Much of the science around authenticity in general is part of the scholarship in positive psychology. One of the major forces in positive psychology is just north of us at U Penn with Dr. Martin Seligman. Authenticity is a key topic in positive psychology or the science of human flourishing.
TSD: Are there questions we should all be asking ourselves that would help us determine how best we can contribute to the workplace?
KT: I think the Druker questions from the first chapter are shockingly relevant to right NOW. (I love those Druker questions!)
TSD: This is of course an election year. Is there a presidential candidate whose leadership style seems to be authentic?
KT: Looking at others’ authenticity is a fool’s errand, in many cases, because we can’t really know. Judging someone else’s authenticity can also be a distraction from looking at ourselves. Also, authenticity in human behavior is more complicated than whether a Rolex or a Fendi purse is authentic. People are a little different. That is essentially what the whole book is about.

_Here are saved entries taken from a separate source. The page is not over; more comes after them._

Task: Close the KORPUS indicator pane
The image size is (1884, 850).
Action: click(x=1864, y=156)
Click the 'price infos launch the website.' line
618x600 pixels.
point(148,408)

Central to the thesis in the book is that authenticity is not an either/or thing or a straightforward trait like extroversion. The model I put forth is that we can up our percentage of authentic moments. Also, there is a big section in the book about how much time we spend judging the authenticity of others versus cultivating our own authenticity, which is work and requires asking tough questions like the ones above.
TSD: What do you like to do in your free time in Delaware?
KT: The fuzzy yellow ball is central to my balance in life!!